As fortes oscilações registadas na semana passada nos mercados acionistas, em particular nas tecnológicas, não tiveram reflexo significativo no mercado cambial, segundo a análise de Joana Vieira, Partner da Ebury.
As moedas do G10 negociaram-se em “intervalos apertados”, com apenas duas exceções: o franco suíço, que “recuperou fortemente com a notícia de um acordo comercial com os EUA que reduz as tarifas para o nível europeu”, e o iene japonês, que permaneceu em baixa “devido às preocupações renovadas sobre o desperdício fiscal e monetário”.
A especialista sublinha que, apesar do fim da paralisação do governo dos EUA, “permanece a incerteza sobre quais os principais relatórios económicos em falta que serão divulgados e quando”. Com a decisão da Reserva Federal sobre a taxa de dezembro dependente destes dados, “os mercados cambiais têm medo de abraçar quaisquer tendências antes que a fumaça se dissipe sobre o estado da economia dos EUA”.

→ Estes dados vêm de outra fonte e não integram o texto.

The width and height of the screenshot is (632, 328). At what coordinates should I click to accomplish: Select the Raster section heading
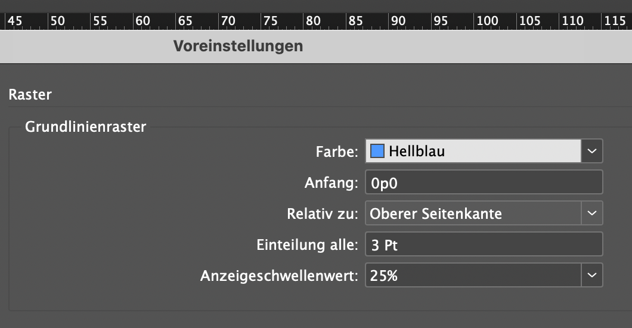pyautogui.click(x=30, y=95)
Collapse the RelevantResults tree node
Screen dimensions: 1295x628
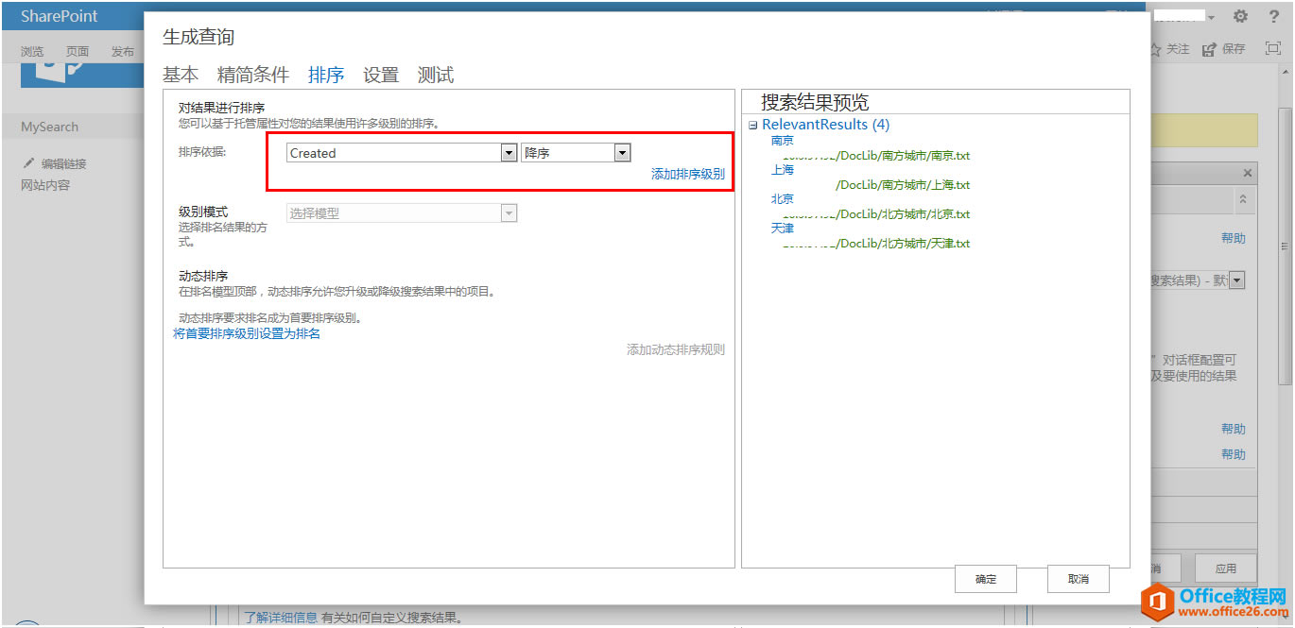[x=752, y=124]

Esta semana ganha especial relevância com o retomar da divulgação dos indicadores económicos norte-americanos. Destaca-se o relatório sobre as folhas de pagamento de setembro, adiado para quinta-feira, bem como as atas da reunião de outubro da Reserva Federal. No Reino Unido, os dados da inflação serão revelados na quarta-feira, enquanto na sexta-feira chegam os números do PMI do G3. “Deveremos ter uma imagem mais clara das perspetivas tanto para a Fed como para o Banco de Inglaterra até ao final desta semana”, afirma Joana Vieira, realçando que, no caso britânico, “a reação do mercado de gilts às últimas notícias orçamentais será fundamental para a libra esterlina”.
Euro com margem para ligeira valorização
Na análise da Ebury, o Banco Central Europeu (BCE) atravessa um contexto mais favorável do que o Banco de Inglaterra ou a Reserva Federal. “O seu ciclo de redução das taxas parece ter sido efetivamente concluído e a inflação na Área do Euro está próxima do objetivo de 2% e já não apresenta tendência ascendente”.
Apesar das diferenças regionais, “o mercado de trabalho está a demonstrar resiliência e o bloco comum continua a criar empregos em geral”. A Ebury reconhece preocupações relacionadas com os déficits fiscais em França, mas considera que estes são “largamente compensados pelo otimismo em torno do afrouxamento fiscal na Alemanha, que já começa a se refletir em indicadores económicos fracos”. Este enquadramento, conclui, “apoia a nossa visão de uma ligeira apreciação do euro nos próximos meses”.